# Required work
Copy exactly. Begin with the line that contains "Бегущая строка (891, 77)" and stop after the last line of the records.

# Input material
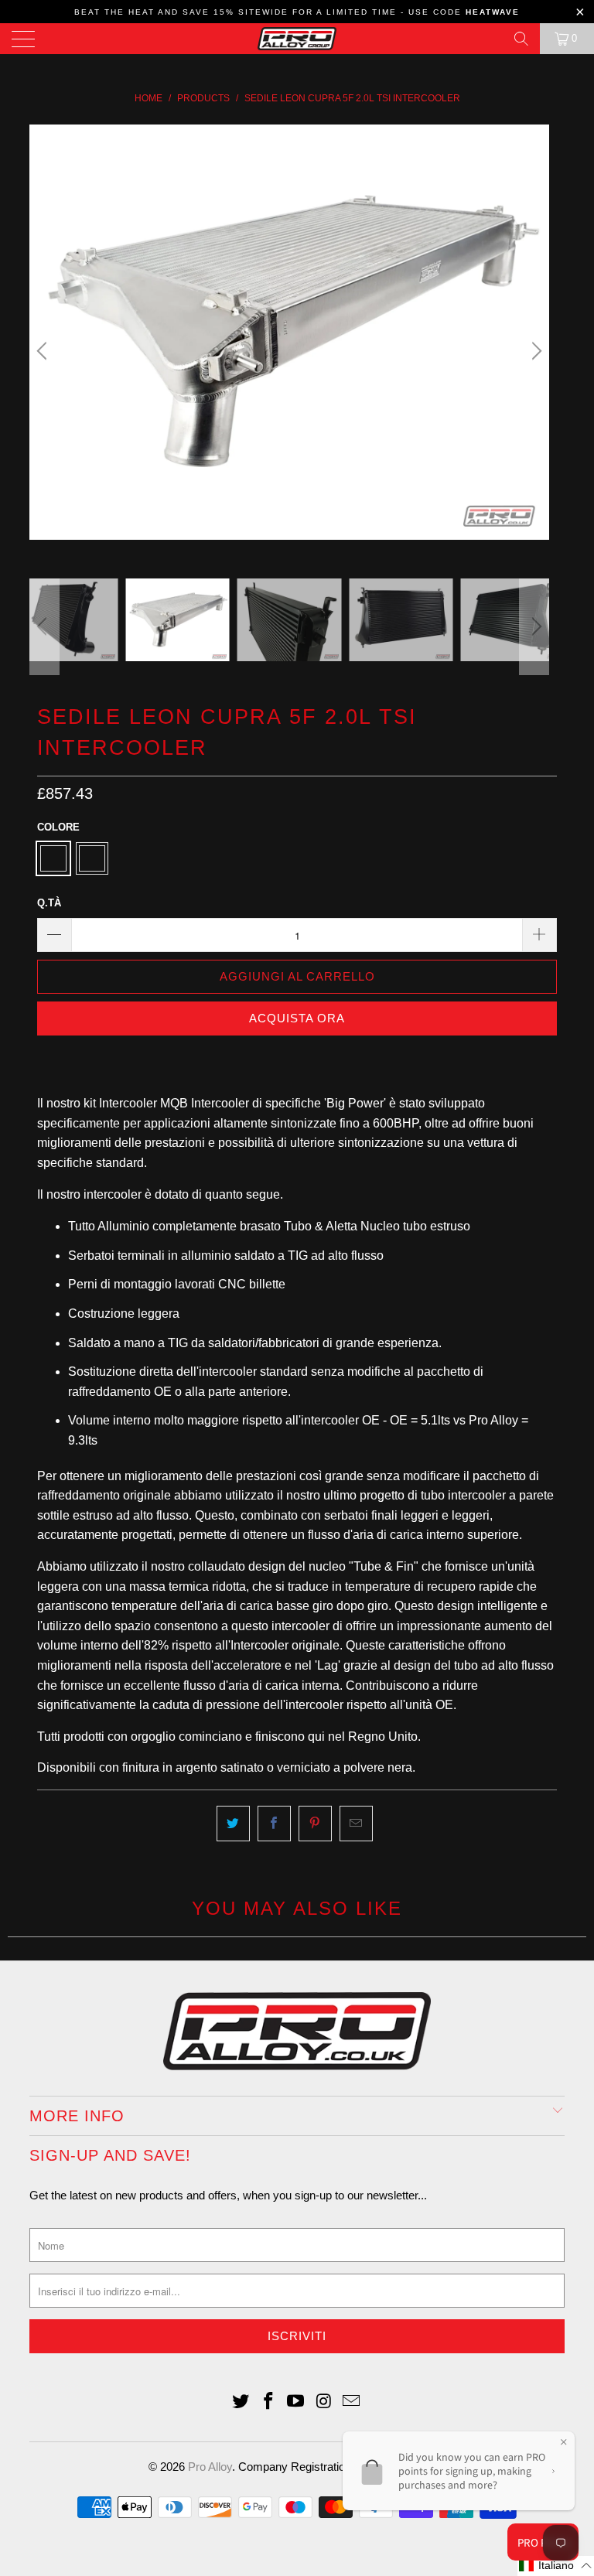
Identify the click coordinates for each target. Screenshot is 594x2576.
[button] (555, 2566)
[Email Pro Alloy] (352, 2402)
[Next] (534, 351)
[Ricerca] (521, 38)
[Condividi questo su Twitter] (233, 1823)
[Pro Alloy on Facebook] (268, 2402)
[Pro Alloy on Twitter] (241, 2402)
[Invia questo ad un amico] (356, 1823)
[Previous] (44, 351)
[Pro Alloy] (297, 38)
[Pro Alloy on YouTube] (296, 2402)
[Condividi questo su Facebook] (274, 1823)
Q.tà (49, 903)
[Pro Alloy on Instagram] (324, 2402)
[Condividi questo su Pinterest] (315, 1823)
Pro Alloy (210, 2466)
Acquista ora (297, 1018)
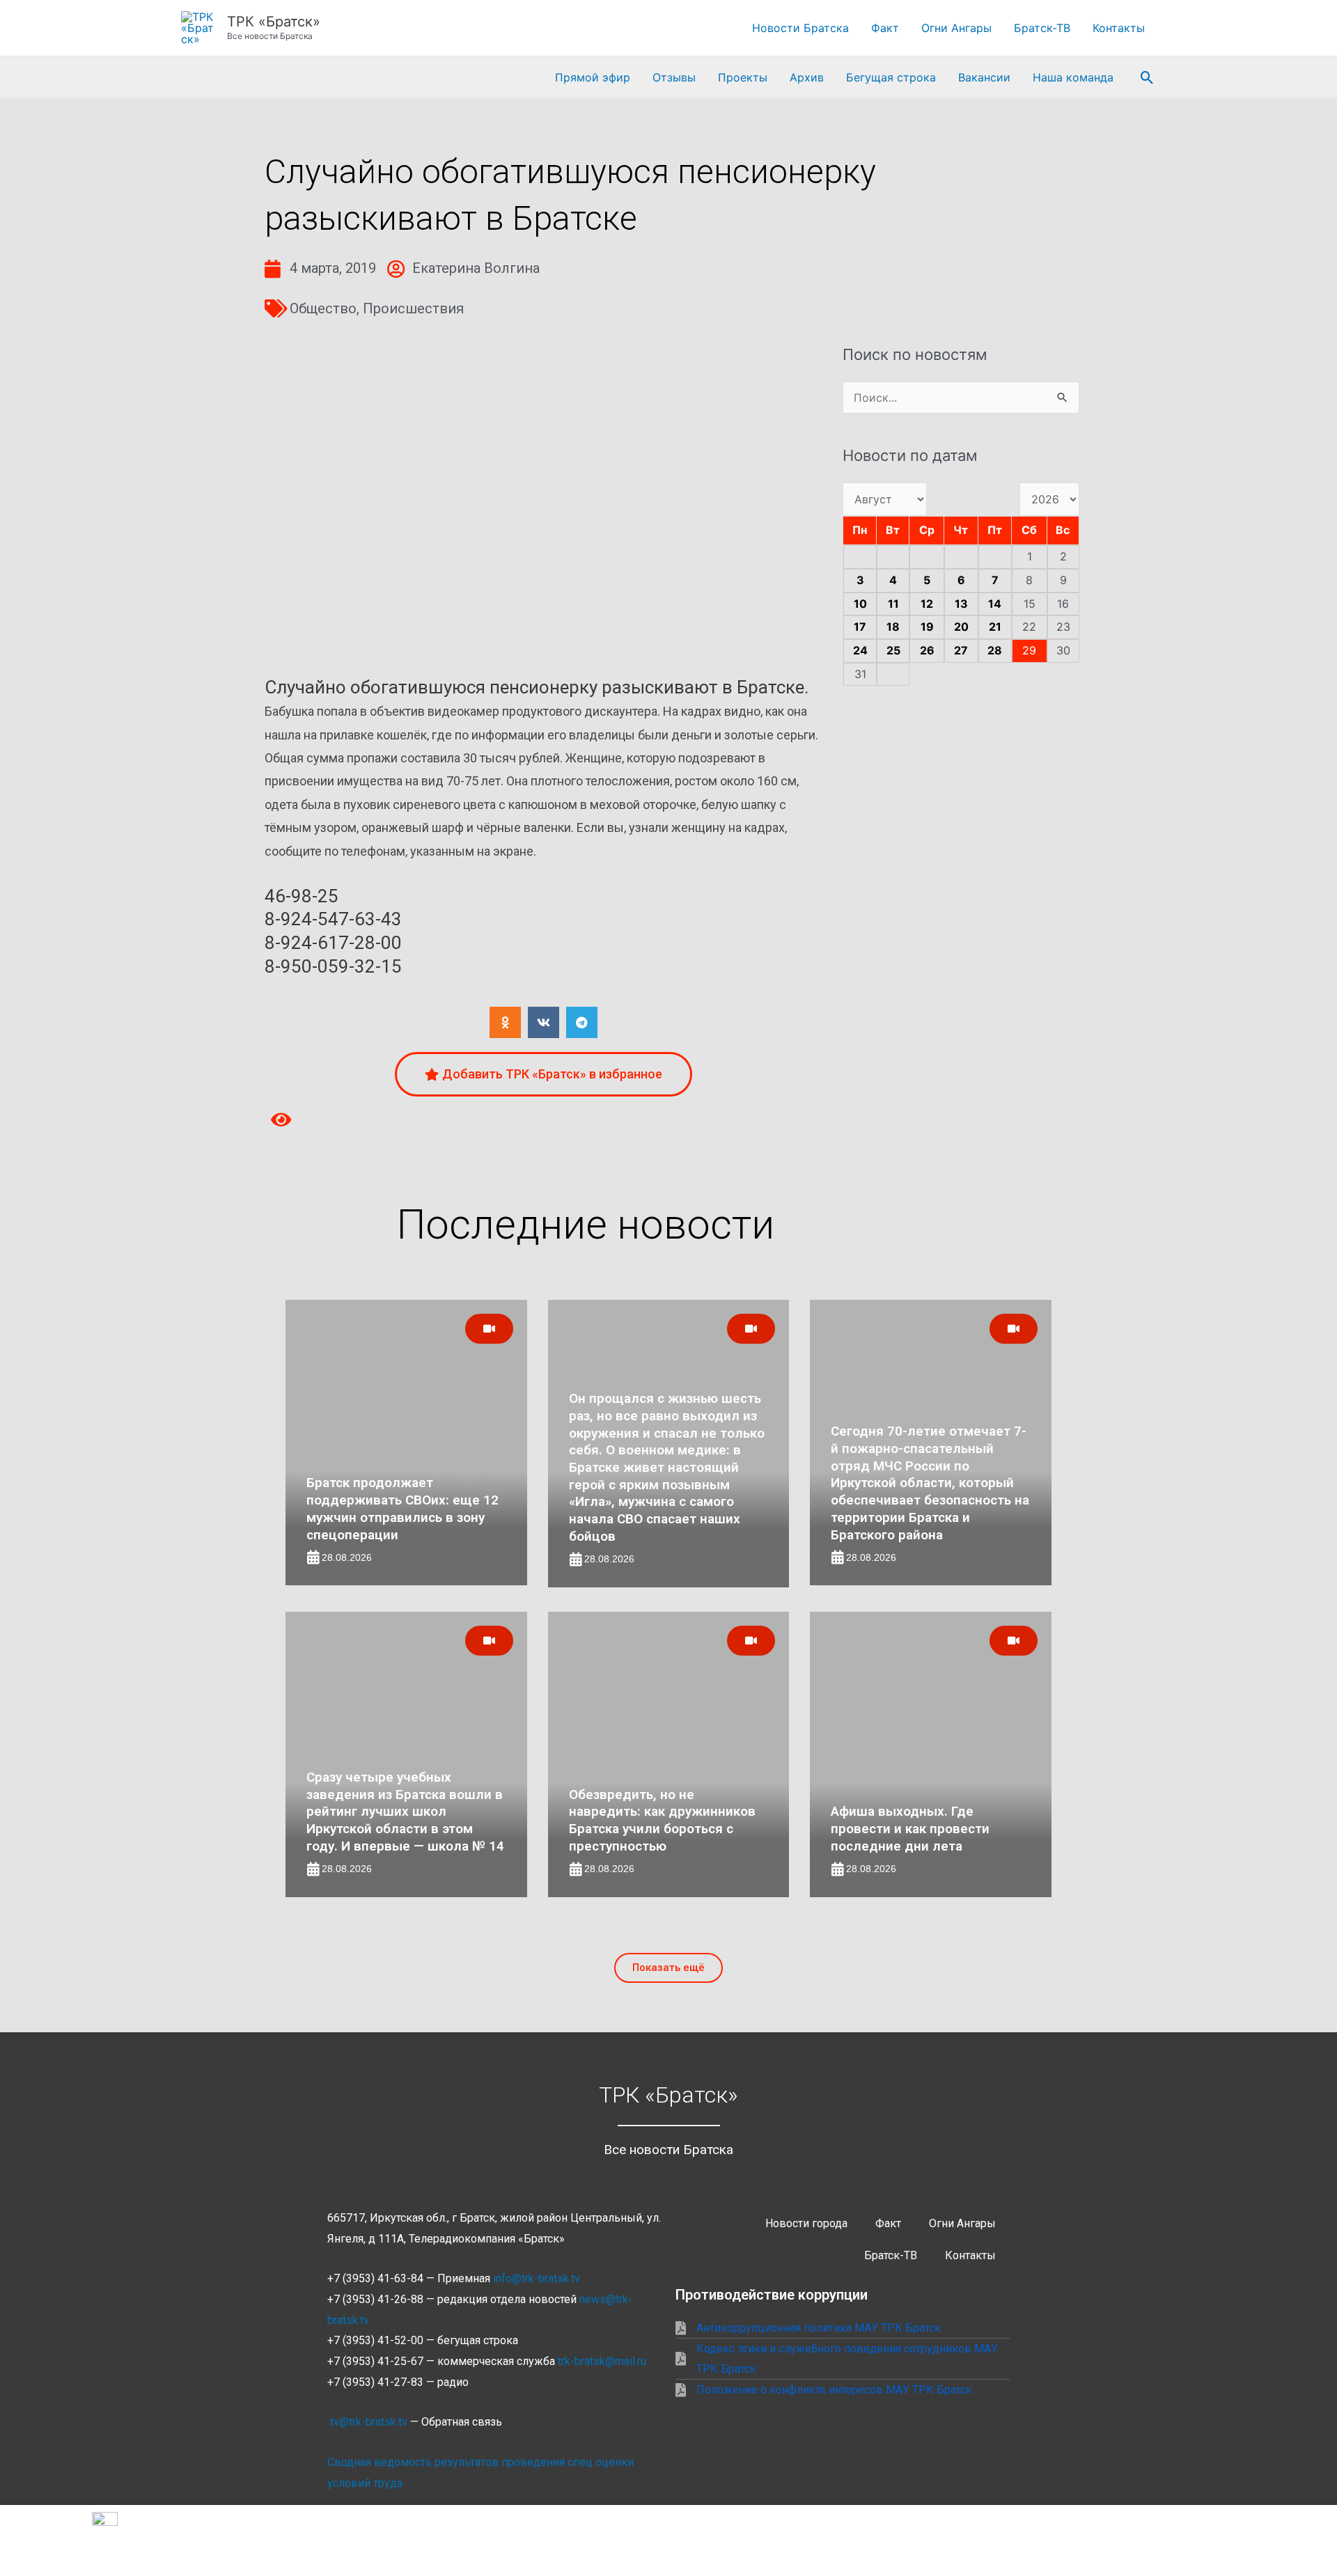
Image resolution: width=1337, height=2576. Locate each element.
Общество (323, 308)
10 (860, 604)
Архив (807, 77)
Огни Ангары (956, 28)
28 (994, 650)
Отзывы (674, 77)
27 (961, 650)
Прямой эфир (592, 77)
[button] (1147, 77)
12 (927, 604)
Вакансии (984, 77)
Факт (885, 28)
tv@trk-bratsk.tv (368, 2421)
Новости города (806, 2223)
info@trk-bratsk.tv (536, 2278)
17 (860, 627)
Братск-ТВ (1042, 28)
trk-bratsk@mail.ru (602, 2361)
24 (860, 650)
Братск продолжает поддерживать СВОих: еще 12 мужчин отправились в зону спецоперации (402, 1508)
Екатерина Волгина (476, 268)
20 (961, 627)
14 (994, 604)
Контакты (1119, 28)
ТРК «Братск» (273, 21)
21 (995, 627)
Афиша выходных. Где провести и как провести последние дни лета (910, 1828)
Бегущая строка (891, 77)
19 (927, 627)
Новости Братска (800, 28)
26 (927, 650)
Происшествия (413, 308)
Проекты (742, 77)
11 (893, 604)
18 (893, 627)
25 (893, 650)
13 (961, 604)
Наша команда (1073, 77)
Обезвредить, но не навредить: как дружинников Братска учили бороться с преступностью (662, 1820)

# Answer to this task
Бегущая строка (891, 77)
19 (927, 627)
Новости Братска (800, 28)
26 (927, 650)
Происшествия (413, 308)
Проекты (742, 77)
11 (893, 604)
18 (893, 627)
25 (893, 650)
13 (961, 604)
Наша команда (1073, 77)
Обезвредить, но не навредить: как дружинников Братска учили бороться с преступностью (662, 1820)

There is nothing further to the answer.